===== INPUT DATA =====
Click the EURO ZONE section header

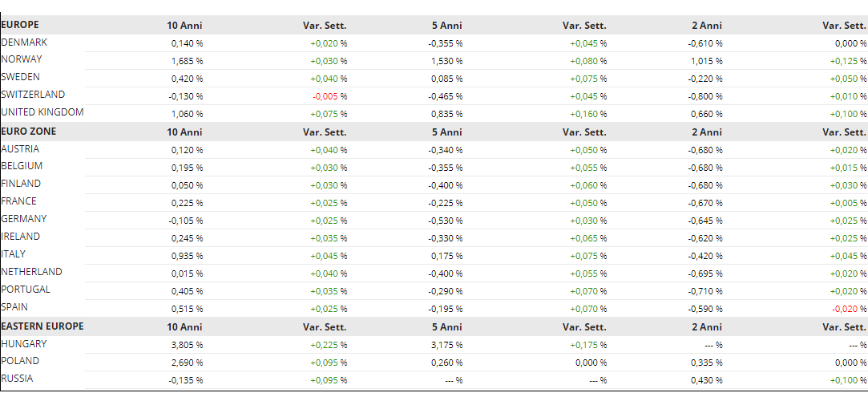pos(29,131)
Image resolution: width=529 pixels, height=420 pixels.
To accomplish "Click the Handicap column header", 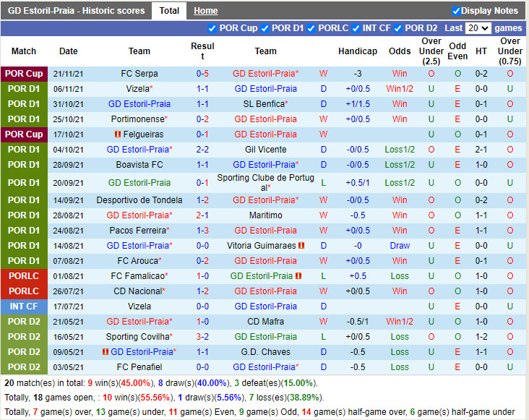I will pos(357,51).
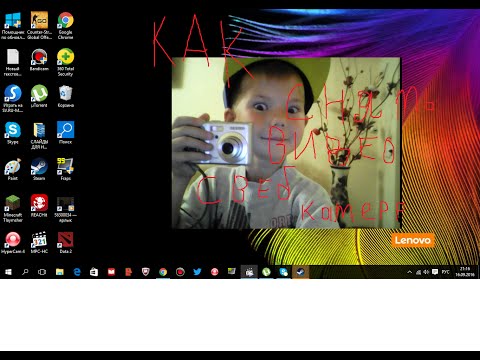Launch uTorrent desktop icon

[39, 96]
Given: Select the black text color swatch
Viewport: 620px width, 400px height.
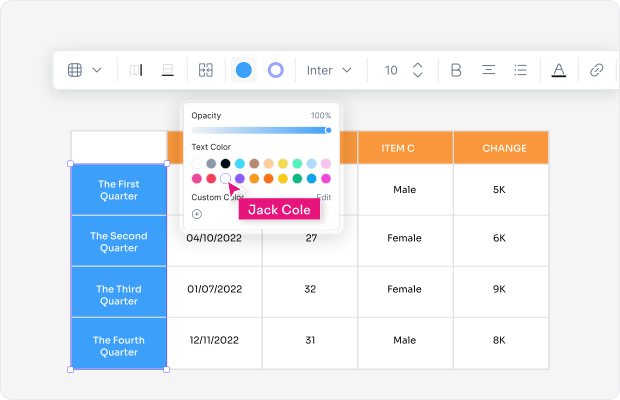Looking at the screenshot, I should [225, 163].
=====
===== INPUT DATA =====
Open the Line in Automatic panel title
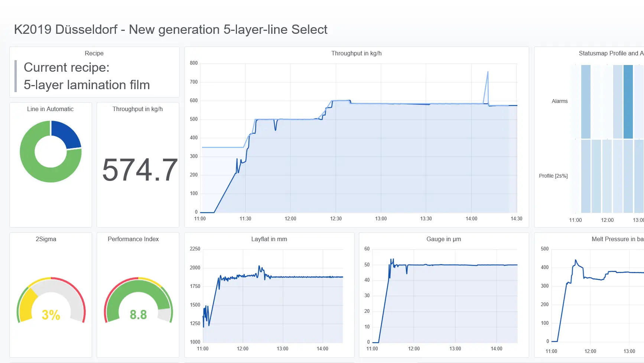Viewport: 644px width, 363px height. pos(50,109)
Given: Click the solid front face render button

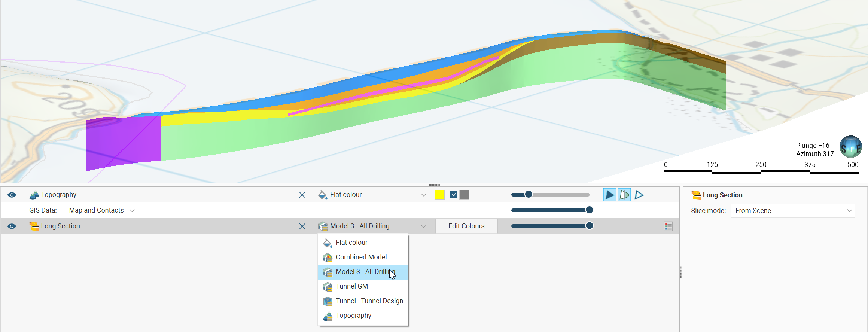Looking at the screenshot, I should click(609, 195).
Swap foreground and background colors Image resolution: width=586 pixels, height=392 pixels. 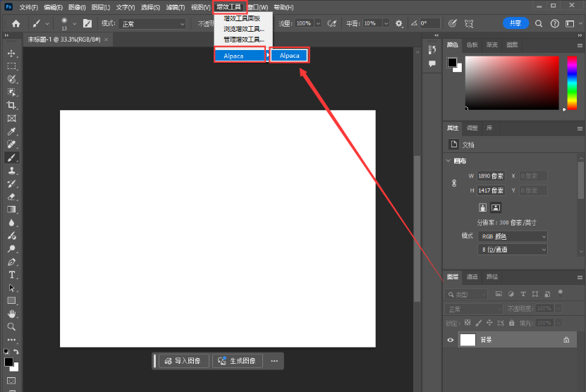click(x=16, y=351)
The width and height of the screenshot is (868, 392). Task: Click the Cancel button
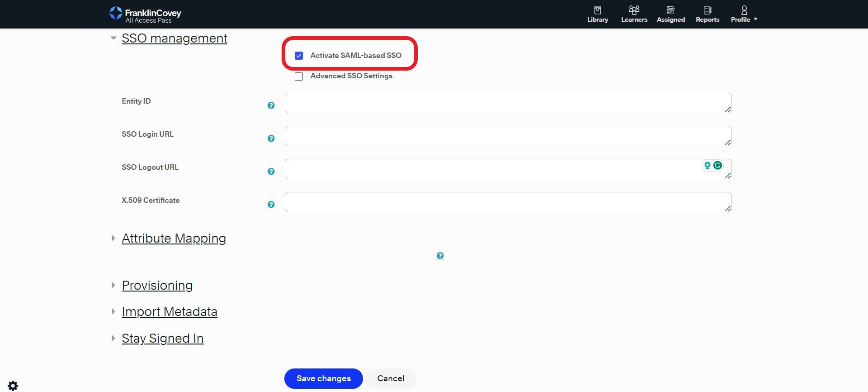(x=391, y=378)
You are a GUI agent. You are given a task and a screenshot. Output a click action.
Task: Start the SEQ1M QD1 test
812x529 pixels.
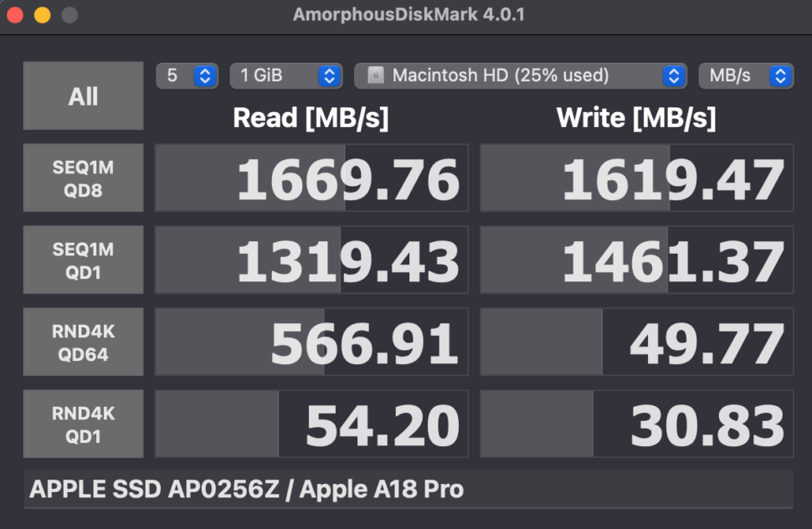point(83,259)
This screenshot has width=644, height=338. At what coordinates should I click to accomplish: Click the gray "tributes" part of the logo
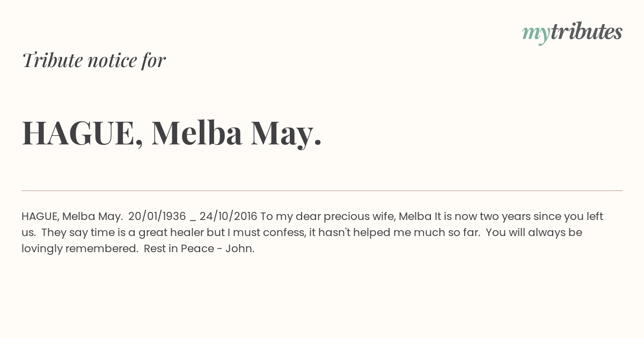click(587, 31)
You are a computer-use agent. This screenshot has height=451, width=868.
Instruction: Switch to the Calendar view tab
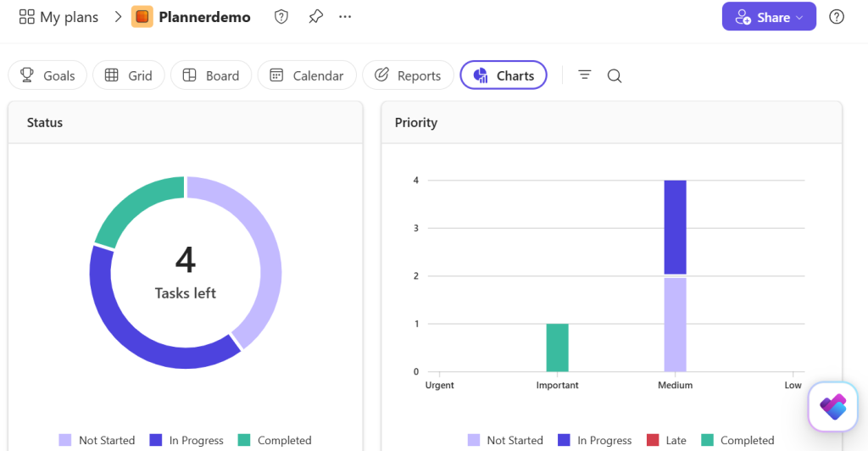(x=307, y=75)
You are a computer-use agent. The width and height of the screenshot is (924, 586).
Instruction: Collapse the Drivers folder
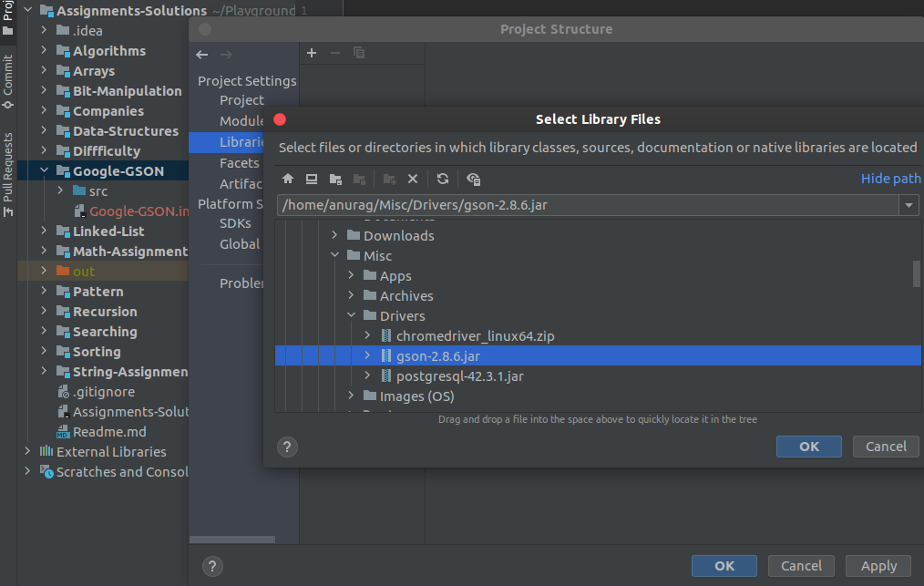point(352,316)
=====
===== INPUT DATA =====
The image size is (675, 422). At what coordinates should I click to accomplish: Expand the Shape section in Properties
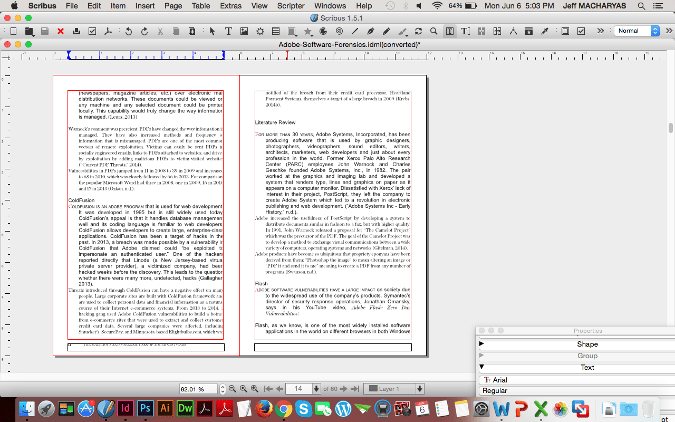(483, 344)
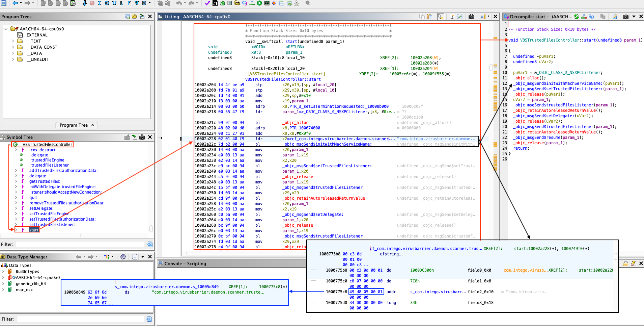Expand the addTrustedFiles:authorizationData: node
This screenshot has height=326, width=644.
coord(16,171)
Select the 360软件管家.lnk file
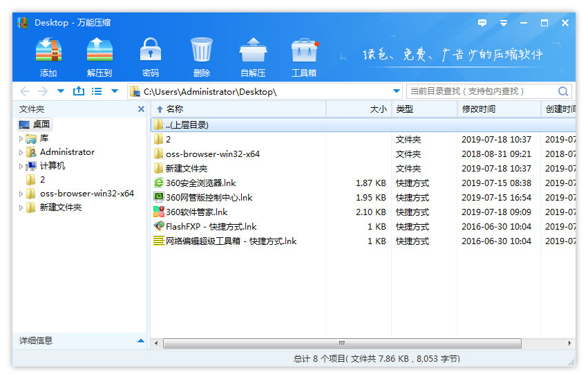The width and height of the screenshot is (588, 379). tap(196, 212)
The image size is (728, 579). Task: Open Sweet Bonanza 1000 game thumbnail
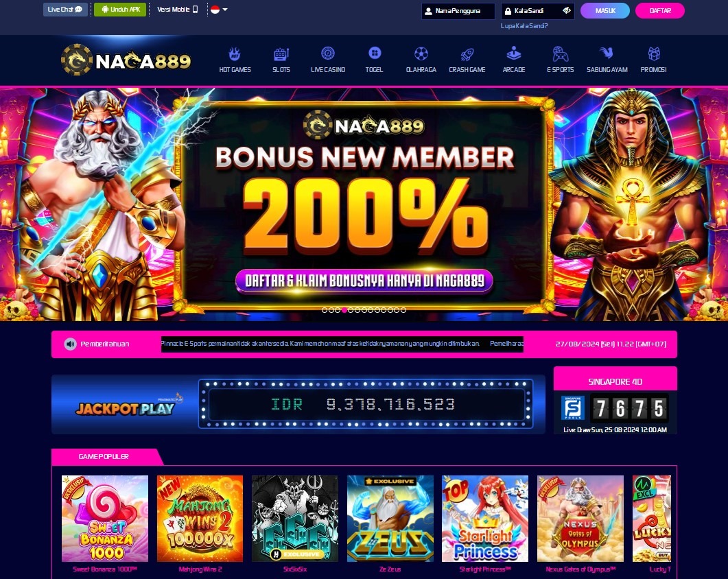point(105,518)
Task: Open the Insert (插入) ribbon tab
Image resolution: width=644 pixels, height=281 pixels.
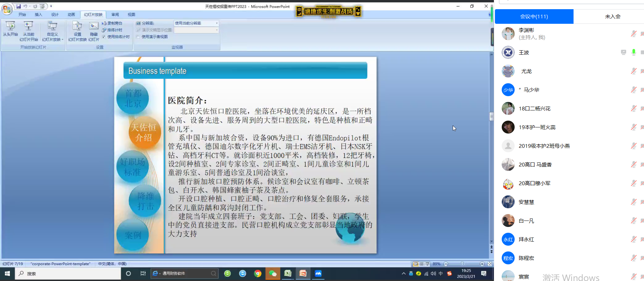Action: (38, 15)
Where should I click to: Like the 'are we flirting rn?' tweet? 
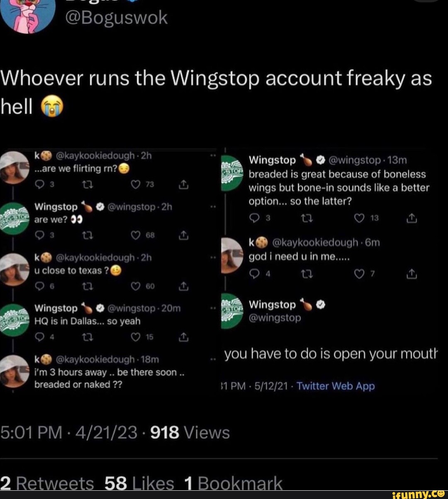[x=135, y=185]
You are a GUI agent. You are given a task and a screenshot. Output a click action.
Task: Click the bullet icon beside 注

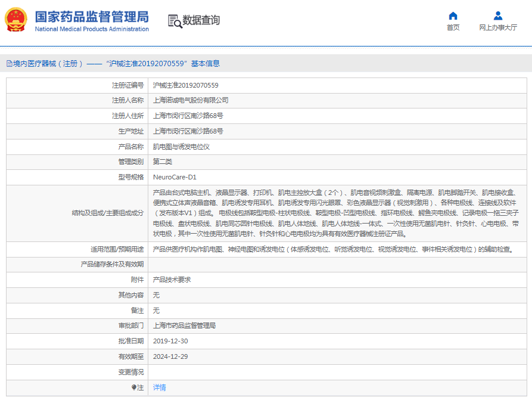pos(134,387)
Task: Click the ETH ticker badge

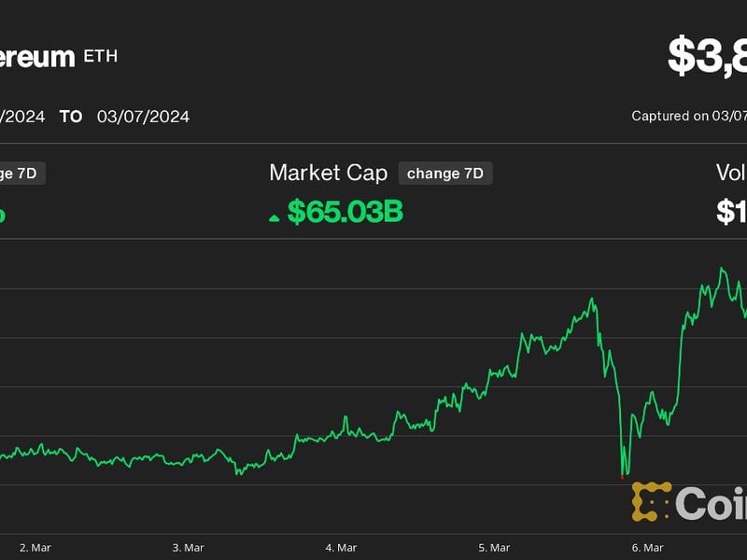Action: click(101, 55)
=====
Nothing but the lines above from the line with "Select the 360软件管家.lnk file" up to and including the line with "Task: Open the Insert (插入) ribbon tab" should be returned, exactly as written and without pictures.

Select the 360软件管家.lnk file
The width and height of the screenshot is (588, 379). tap(196, 212)
The image size is (728, 579). Task: Open Sweet Bonanza 1000 game thumbnail
point(105,518)
Task: Open the Insert (插入) ribbon tab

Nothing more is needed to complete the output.